Paul ne discourt pas à la façon d’un métaphysicien ni d’un moraliste lisant un morceau dans une lecture publique. Quand il parle de la faim, de la nudité, il sait par expérience ce qu’il y a sous ces mots. Quand il nomme « le coutelas », il laisse entrevoir le martyre qui achèvera sa course, et dans cette Rome qu’il fera sienne par son sang.
Il veut que la foi s’épanouisse en des actes. Ses expositions théologiques, si serrées, si subtiles qu’on se demande comment des fidèles de moyenne espèce pouvaient les comprendre, aboutissent à des préceptes d’une limpide simplicité.

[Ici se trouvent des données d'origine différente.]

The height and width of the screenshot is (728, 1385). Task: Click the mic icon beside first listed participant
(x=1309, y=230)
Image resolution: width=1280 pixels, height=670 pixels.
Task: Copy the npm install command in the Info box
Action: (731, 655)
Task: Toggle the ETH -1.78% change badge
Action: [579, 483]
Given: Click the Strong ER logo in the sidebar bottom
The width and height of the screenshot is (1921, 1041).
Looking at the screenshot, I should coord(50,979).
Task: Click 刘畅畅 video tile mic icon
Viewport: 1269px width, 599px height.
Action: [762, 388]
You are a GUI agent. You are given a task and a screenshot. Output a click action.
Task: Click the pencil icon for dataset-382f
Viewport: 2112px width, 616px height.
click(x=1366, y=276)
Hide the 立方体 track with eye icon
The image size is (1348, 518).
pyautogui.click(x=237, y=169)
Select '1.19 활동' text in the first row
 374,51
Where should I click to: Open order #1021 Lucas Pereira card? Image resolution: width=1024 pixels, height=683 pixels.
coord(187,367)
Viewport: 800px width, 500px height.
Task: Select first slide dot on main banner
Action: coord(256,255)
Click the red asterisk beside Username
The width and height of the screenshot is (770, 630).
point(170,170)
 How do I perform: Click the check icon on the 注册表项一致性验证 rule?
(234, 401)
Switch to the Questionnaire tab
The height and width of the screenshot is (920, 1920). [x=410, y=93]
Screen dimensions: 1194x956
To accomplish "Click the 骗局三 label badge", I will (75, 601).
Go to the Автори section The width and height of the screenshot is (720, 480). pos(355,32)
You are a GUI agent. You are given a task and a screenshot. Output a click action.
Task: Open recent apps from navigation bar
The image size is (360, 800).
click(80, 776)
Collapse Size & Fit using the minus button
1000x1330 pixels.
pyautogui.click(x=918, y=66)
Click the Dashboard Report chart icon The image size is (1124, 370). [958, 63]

Certaines de ces maximes, très générales, appartiennent au fond commun de la morale évangélique :
« Que la charité soit sans feinte. Exécrez le mal, attachez-vous au bien. Aimez-vous d’un amour fraternel les uns les autres… Bénissez ceux qui vous persécutent… Réjouissez-vous avec ceux qui se réjouissent, pleurez avec ceux qui pleurent… Frayez avec les humbles. Ne soyez point orgueilleux. »
Il en est, au contraire, qui sont des réminiscences juives de l’Ancien Testament :
« Si ton ennemi a faim, donne-lui à manger. S’il a soif, donne-lui à boire. En faisant cela, tu amoncelleras sur sa tête des charbons de feu[360]. »
[360] Citation des Proverbes, XXV, 21-22. Paul ne veut pas dire qu’on doit faire du bien à ses ennemis pour les rendre aux yeux du Seigneur plus coupables et dignes de châtiment, mais qu’il faut « vaincre le mal par le bien », fléchir nos ennemis par l’évidence brûlante qu’ils seraient trop coupables s’ils résistaient à notre bonté.
D’autres exhortations paraissent ajustées à des conjonctures politiques où les fidèles de Rome pouvaient hésiter entre l’obéissance et la révolte.
Paul — et Pierre imposera les mêmes règles[361] — fait une obligation à tout chrétien « d’être soumis aux autorités supérieures ; car il n’y a point d’autorité qui ne soit de Dieu ». Pour les Juifs, le souverain véritable et unique, c’était Dieu ; les zélotes, nationalistes intraitables, dégageaient du principe cette conclusion : Dieu étant le seul maître, nous devons payer le didrachme au Temple, mais non le tribut à César[362]. Jésus avait condamné d’un mot péremptoire[363] cette intransigeance anarchique. Mais certains chrétiens pouvaient s’autoriser d’une autre parole du Maître : « Les fils sont libres[364] » et refuser l’obéissance à des princes ou à des magistrats païens. Paul entend qu’ils soient de bons sujets et des citoyens exemplaires, qu’ils le soient « par un motif de conscience », et non simplement par crainte.